TASK PROMPT: Read the records and gather each line that includes "Given".

EXERCISE DATA:
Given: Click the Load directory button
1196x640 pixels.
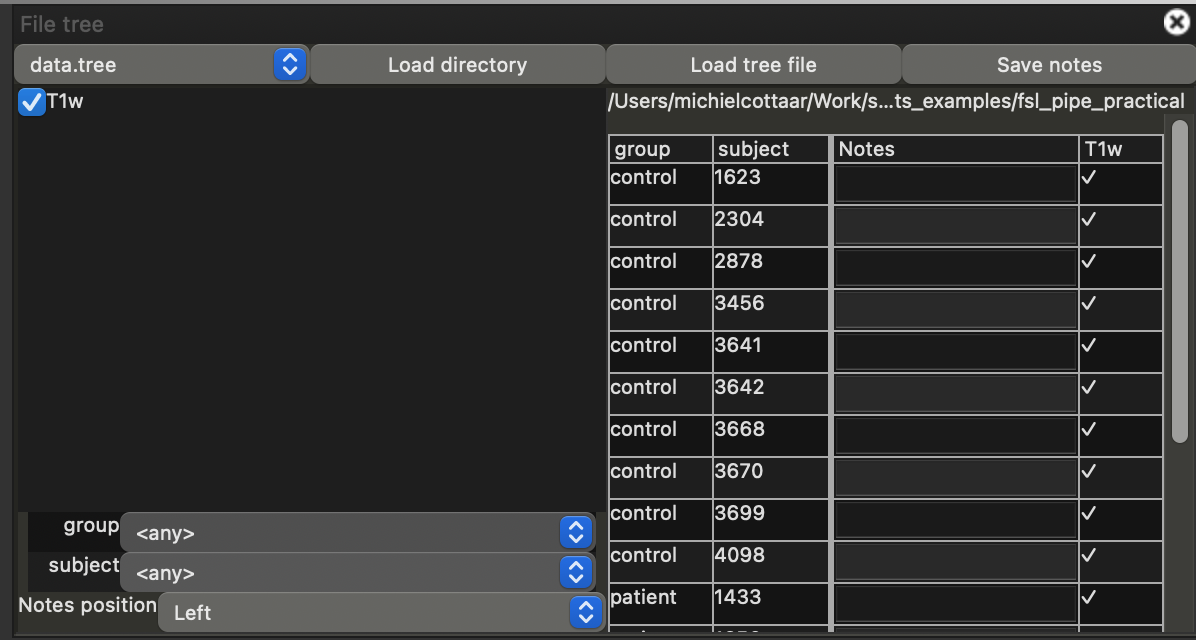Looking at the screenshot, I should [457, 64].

...

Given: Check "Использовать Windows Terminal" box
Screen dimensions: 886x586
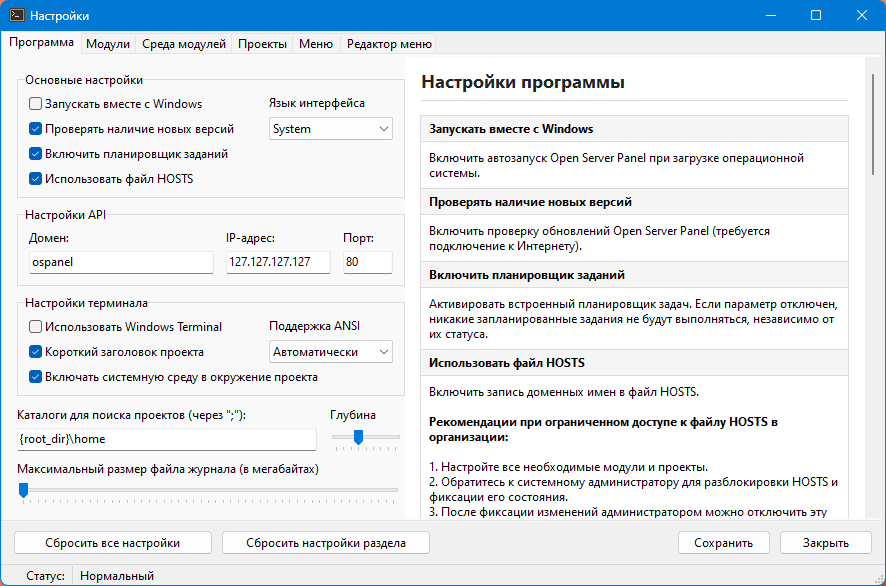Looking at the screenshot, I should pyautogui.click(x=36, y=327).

EXERCISE SOLUTION:
Given: Click the Load directory button
Given: Check "Использовать Windows Terminal" box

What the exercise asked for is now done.